What you will do:
Please rewrite the listing from the line with "Viewport: 1193px width, 694px" to the end of the listing, changing "Move tool" to "Brush tool" and keeping everything else the same.

─── Records ───

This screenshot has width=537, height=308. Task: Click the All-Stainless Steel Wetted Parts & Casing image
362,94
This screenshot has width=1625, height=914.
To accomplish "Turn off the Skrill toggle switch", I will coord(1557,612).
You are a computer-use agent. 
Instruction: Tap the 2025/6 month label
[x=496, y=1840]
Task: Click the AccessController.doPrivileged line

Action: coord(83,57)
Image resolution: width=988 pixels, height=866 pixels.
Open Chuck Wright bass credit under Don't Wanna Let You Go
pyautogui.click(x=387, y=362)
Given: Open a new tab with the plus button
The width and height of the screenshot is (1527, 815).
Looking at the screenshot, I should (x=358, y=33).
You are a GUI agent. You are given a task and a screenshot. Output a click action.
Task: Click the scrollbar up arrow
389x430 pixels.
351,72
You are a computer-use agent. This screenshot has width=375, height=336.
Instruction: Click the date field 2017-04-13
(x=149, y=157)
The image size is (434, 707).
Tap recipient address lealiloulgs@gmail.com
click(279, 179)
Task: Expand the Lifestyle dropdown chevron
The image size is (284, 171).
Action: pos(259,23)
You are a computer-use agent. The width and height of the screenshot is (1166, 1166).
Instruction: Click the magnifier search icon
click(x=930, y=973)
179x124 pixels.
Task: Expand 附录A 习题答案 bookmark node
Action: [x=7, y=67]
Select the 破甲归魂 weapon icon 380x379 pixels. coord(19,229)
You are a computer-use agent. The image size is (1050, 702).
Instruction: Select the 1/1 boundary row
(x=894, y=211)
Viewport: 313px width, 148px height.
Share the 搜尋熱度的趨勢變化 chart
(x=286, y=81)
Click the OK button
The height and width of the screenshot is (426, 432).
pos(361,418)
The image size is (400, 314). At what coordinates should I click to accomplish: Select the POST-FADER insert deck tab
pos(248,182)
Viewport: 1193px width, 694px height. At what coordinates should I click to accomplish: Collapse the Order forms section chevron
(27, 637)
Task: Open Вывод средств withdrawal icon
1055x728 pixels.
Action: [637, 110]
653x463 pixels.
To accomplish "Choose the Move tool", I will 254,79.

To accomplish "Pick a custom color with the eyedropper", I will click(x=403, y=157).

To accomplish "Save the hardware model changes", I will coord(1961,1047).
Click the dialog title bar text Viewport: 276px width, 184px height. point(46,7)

───

Result for this task:
Viewport: 1193px width, 694px height. At what coordinates should I click to accomplish: Collapse the Order forms section chevron
(27, 637)
Task: Open Вывод средств withdrawal icon
1055x728 pixels.
Action: [637, 110]
653x463 pixels.
To accomplish "Choose the Brush tool", I will 254,79.

To accomplish "Pick a custom color with the eyedropper", I will click(x=403, y=157).

To accomplish "Save the hardware model changes", I will coord(1961,1047).
Click the dialog title bar text Viewport: 276px width, 184px height. point(46,7)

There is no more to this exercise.